Start of Selection

Wednesday, 25 March 2015

Pop art/ 50s' design

POP ART is name given to art made in America and Britain from the mid 1950s and 1960s that drew inspiration from sources in popular and commercial culture includes artists Roy Lichtenstein, Andy Warhol and David Hockney.
Pop art employs aspects of mass culture, such as adverting, comic books and mundane cultural objects
it is similar to DADA
Pop art began in the mid 1950s and reached its peak in the 1960s. It was a revolt against prevailing orthodoxies in art and life and can be seen as one of the first manifestations of postmodernism. Sources pop artists used for their work included Hollywood movies, advertising, packaging, pop music and comic books.By creating paintings or sculptures of mass culture objects and media stars, the Pop art movement aimed to blur the boundaries between "high" art and "low" culture. The concept that there is no hierarchy of culture and that art may borrow from any source has been one of the most influential characteristics of Pop art.
Since the early 1960s, when the American version of Pop Art seemed to extinguish the spiritual and existential ambitions of Abstract Expressionism, an assumption was quickly made that this new art was the triumph of a fully ascendant materialist America
"Pop is everything art hasn't been for the last two decades. It's basically a U-turn back to a representational visual communication, moving at a break-away speed...Pop is a re-enlistment in the world...It is the American Dream, optimistic, generous and naïve.
The subject matter became far from traditional "high art" themes of morality, mythology, and classic history; rather, Pop artists celebrated commonplace objects and people of everyday life, in this way seeking to elevate popular culture to the level of fine art. Perhaps owing to the incorporation of commercial images, Pop art has become one of the most recognizable styles of modern art.


Richard Hamilton ''JUST WHAT IS IT THAT MAKES TODAY'S HOMES SO DIFFERENT, SO APPEALING? (1956. Hamilton's 1956 collage was a seminal piece for the evolution of Pop art and is often cited as the very first work of Pop art. Created for the exhibition This is Tomorrow at London's Whitechapel Gallery in 1956, Hamilton's image was used both in the catalogue for the exhibition and on posters advertising it. The collage presents viewers with an updated Adam and Eve (a body-builder and a burlesque dancer) surrounded by all the conveniences modern life provided, including a vacuum cleaner, canned ham, and television. Constructed using a variety of cutouts from magazine advertisements, Hamilton created a domestic interior scene that both lauded consumerism and critiqued the decadence that was emblematic of the American post-war economic boom years.

End of Selection

Tasks:
- 1) Using the post on Pop art, decide whether each statement agrees with it. Answer yes or no for each, quoting the words from the post that settle it.
(a) Pop art reached its peak in the 1960s.
(b) Richard Hamilton's 1956 collage was created for an exhibition at London's Tate Gallery.
(c) Hamilton built the collage from cutouts of magazine advertisements.
- 2) Answer these questions from the post on Pop art.
(a) Which three artists does the opening definition of Pop art name?
(b) Which movement is Pop art said to be similar to?
(c) Who serves as the updated Adam and Eve in Hamilton's collage?
The data that comes next has no connection to the post on Pop art.

Start of Data section

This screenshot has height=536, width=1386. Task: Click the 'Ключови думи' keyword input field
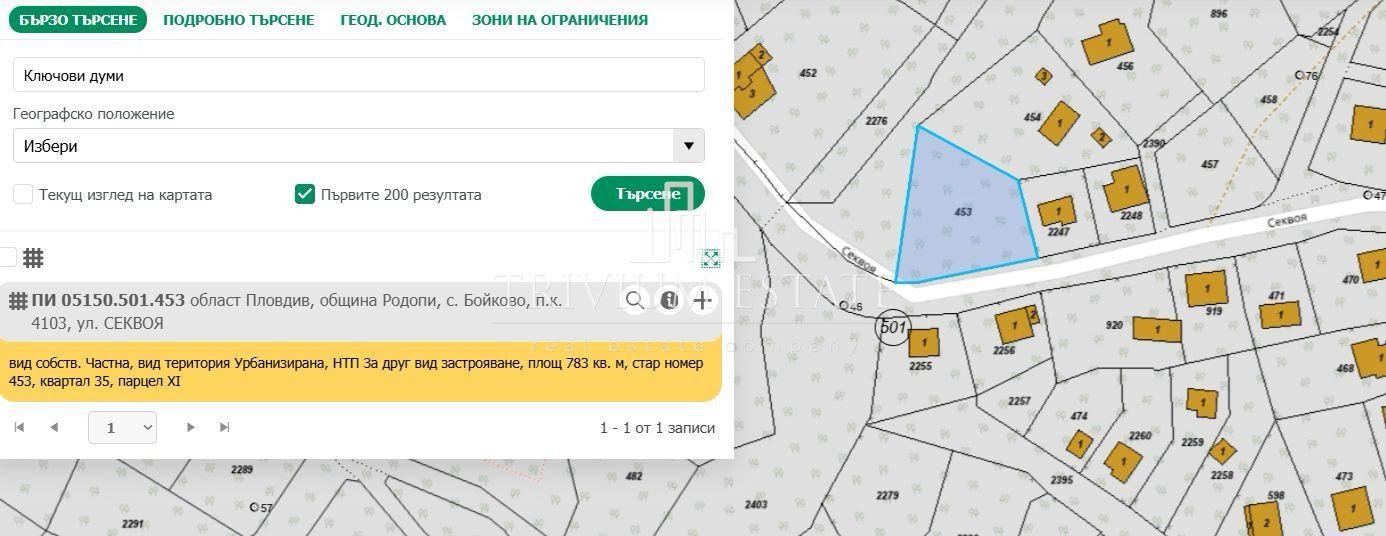click(358, 75)
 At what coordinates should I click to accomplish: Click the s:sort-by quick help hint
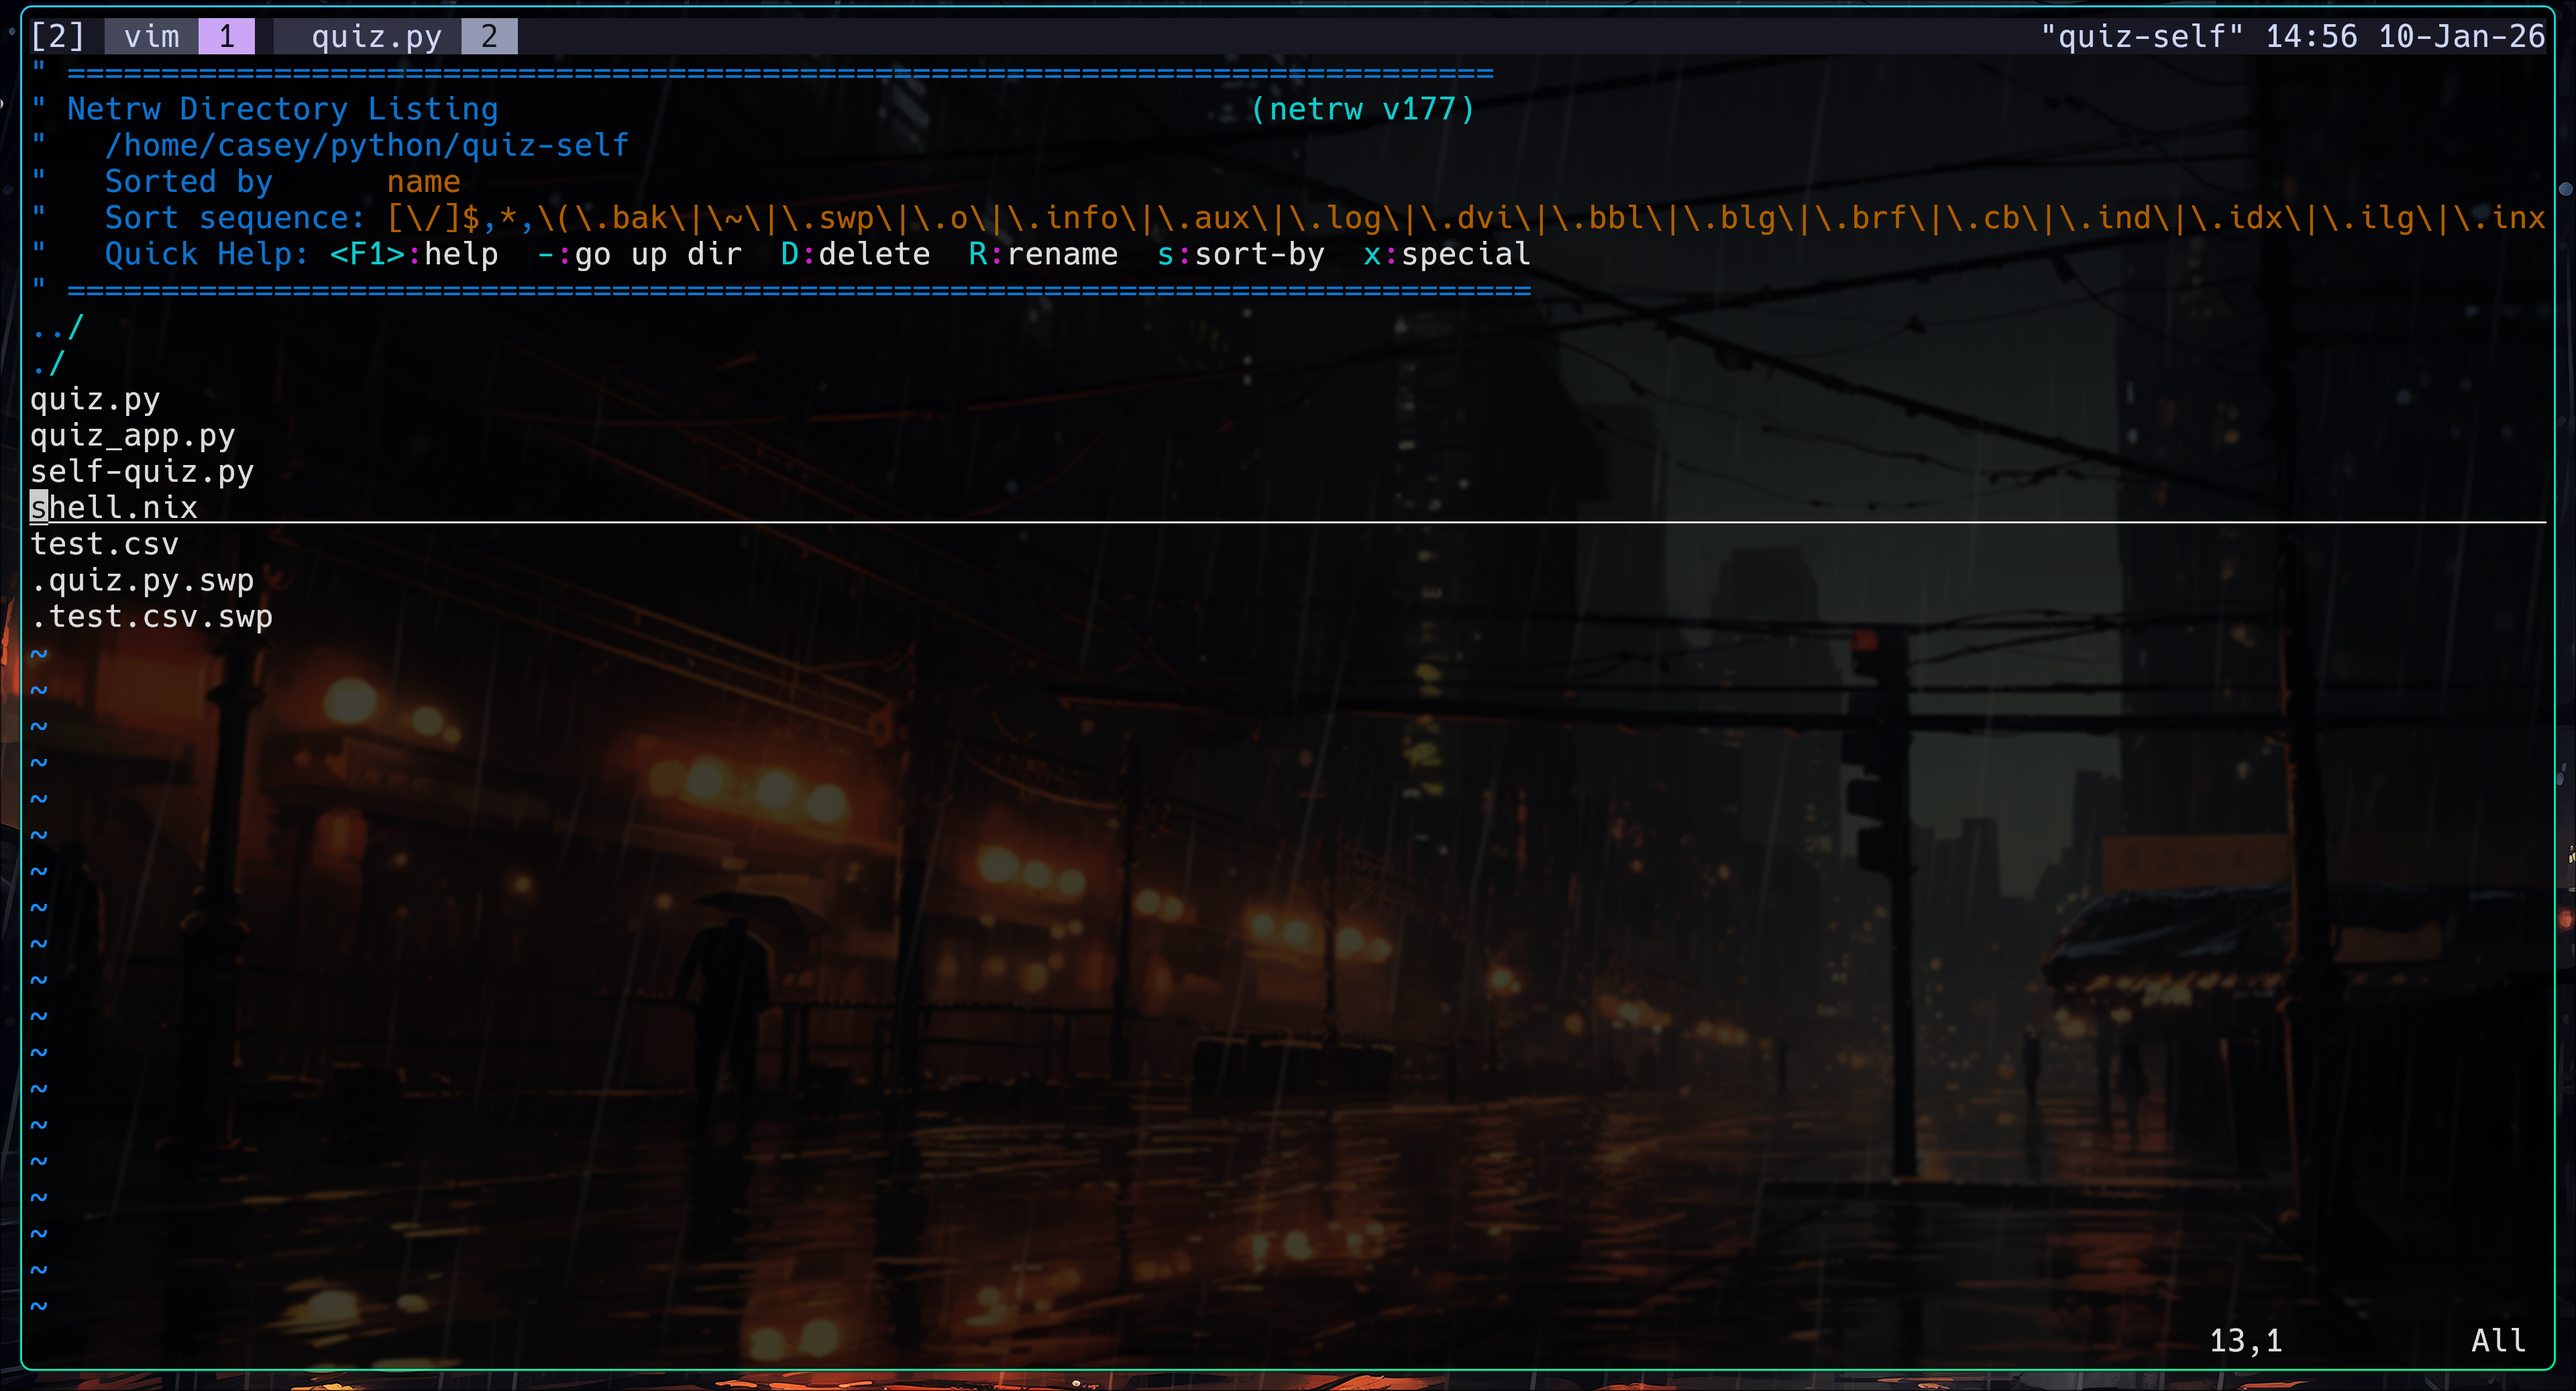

End of Data section

Answers to the problems:
- 1)
(a) Yes: "reached its peak in the 1960s"
(b) No: "Created for the exhibition This is Tomorrow at London's Whitechapel Gallery in 1956"
(c) Yes: "Constructed using a variety of cutouts from magazine advertisements"

- 2)
(a) Roy Lichtenstein, Andy Warhol and David Hockney
(b) DADA
(c) A body-builder and a burlesque dancer